(Interface element listing)
——
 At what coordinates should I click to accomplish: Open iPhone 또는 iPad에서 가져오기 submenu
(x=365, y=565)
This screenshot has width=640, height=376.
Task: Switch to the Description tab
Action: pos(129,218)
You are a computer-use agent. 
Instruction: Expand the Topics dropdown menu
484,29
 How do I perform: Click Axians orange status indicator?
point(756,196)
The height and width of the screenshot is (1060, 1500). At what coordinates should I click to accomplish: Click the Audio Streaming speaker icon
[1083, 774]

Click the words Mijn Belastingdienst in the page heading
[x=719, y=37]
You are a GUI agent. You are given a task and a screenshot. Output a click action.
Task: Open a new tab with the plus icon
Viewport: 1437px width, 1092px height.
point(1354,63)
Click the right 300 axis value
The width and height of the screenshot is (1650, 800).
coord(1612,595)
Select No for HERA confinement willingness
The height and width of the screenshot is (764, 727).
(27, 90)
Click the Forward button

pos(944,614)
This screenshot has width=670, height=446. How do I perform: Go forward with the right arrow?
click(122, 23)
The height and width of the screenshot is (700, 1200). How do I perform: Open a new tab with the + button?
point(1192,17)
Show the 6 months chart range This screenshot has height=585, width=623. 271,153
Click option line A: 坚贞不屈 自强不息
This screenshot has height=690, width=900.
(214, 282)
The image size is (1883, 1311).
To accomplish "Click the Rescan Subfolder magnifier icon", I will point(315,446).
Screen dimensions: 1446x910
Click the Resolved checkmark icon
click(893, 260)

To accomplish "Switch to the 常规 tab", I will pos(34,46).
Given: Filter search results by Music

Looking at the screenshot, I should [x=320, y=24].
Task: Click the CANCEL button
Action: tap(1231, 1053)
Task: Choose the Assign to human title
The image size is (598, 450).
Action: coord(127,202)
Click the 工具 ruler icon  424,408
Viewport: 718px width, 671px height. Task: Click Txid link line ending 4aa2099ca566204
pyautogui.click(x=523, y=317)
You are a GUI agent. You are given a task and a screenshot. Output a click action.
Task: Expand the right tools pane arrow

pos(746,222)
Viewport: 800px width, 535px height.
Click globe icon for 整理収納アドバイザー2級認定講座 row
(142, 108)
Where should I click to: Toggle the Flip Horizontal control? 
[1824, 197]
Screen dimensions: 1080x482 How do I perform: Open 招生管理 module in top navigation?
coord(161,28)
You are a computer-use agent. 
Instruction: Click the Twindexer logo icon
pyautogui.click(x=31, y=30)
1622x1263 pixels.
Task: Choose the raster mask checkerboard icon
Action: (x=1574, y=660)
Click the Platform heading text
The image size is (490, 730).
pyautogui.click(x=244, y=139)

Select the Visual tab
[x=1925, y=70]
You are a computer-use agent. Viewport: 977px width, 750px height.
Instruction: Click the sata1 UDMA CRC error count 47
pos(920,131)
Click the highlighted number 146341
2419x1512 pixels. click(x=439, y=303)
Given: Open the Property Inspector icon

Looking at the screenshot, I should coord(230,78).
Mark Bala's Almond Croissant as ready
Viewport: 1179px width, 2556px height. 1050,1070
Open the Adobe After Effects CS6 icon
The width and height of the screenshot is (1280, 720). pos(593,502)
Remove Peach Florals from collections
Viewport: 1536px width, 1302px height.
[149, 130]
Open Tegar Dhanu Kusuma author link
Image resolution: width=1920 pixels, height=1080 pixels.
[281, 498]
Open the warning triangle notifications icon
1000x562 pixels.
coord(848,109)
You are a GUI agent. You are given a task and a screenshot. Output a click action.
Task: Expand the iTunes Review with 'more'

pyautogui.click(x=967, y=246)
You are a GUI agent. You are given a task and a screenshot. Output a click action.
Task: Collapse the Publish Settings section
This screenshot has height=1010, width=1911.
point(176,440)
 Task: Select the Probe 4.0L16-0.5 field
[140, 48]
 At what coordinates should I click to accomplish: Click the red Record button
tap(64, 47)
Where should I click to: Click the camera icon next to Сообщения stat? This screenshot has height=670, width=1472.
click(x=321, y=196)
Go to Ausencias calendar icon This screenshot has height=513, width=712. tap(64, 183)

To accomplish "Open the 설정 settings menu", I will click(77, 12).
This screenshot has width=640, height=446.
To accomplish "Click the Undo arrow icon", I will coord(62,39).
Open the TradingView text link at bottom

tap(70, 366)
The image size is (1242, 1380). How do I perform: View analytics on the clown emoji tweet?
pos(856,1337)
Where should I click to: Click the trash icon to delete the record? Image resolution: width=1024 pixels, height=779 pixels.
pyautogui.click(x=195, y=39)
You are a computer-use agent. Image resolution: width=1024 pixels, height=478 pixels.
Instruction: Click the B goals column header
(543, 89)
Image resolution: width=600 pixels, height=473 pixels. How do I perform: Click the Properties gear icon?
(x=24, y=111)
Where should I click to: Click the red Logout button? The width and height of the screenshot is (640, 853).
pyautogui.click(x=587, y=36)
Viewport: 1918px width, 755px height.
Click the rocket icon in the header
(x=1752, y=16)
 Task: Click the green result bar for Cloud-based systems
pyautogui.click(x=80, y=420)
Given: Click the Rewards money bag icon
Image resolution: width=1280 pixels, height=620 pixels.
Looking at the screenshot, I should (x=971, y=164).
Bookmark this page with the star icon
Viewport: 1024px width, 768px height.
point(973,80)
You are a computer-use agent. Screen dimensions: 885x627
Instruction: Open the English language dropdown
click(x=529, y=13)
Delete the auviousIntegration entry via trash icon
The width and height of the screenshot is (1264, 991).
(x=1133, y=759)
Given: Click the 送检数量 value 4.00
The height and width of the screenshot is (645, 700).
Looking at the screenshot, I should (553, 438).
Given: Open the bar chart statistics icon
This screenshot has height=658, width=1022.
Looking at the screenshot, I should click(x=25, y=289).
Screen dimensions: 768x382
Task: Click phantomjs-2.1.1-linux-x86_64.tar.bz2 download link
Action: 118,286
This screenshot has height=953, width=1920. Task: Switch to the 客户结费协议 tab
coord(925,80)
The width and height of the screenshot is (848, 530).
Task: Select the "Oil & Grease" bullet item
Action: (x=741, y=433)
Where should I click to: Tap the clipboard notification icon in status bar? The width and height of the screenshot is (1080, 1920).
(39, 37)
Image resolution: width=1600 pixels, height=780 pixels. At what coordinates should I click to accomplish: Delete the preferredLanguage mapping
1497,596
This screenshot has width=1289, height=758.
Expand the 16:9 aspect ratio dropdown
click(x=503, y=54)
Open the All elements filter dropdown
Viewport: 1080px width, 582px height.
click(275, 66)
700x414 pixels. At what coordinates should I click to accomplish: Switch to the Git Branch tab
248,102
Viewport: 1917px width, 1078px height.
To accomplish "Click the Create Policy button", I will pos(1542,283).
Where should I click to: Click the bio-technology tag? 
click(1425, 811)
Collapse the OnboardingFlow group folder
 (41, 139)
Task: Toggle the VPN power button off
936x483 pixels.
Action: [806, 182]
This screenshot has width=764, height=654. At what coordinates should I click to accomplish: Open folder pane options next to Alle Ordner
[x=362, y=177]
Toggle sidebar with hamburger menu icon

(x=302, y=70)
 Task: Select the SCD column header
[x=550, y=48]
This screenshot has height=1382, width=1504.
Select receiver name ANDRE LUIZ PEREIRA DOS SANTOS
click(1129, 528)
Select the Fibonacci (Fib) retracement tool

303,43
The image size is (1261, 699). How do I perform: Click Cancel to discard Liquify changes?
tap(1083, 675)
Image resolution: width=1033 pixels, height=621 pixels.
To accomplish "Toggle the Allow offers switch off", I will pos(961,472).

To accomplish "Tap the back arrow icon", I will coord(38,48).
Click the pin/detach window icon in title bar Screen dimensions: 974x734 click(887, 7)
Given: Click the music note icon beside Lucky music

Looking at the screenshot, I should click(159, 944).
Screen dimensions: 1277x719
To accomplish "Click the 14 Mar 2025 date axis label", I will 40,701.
——
### [YOUR GOAL]
Return the lines of the listing above verbatim, starting at the line that contains "Collapse the OnboardingFlow group folder" and ending at the line that contains "tap(1083, 675)".

### [IN RESPONSE]
Collapse the OnboardingFlow group folder
 (41, 139)
Task: Toggle the VPN power button off
936x483 pixels.
Action: [806, 182]
This screenshot has width=764, height=654. At what coordinates should I click to accomplish: Open folder pane options next to Alle Ordner
[x=362, y=177]
Toggle sidebar with hamburger menu icon

(x=302, y=70)
 Task: Select the SCD column header
[x=550, y=48]
This screenshot has height=1382, width=1504.
Select receiver name ANDRE LUIZ PEREIRA DOS SANTOS
click(1129, 528)
Select the Fibonacci (Fib) retracement tool

303,43
The image size is (1261, 699). How do I perform: Click Cancel to discard Liquify changes?
tap(1083, 675)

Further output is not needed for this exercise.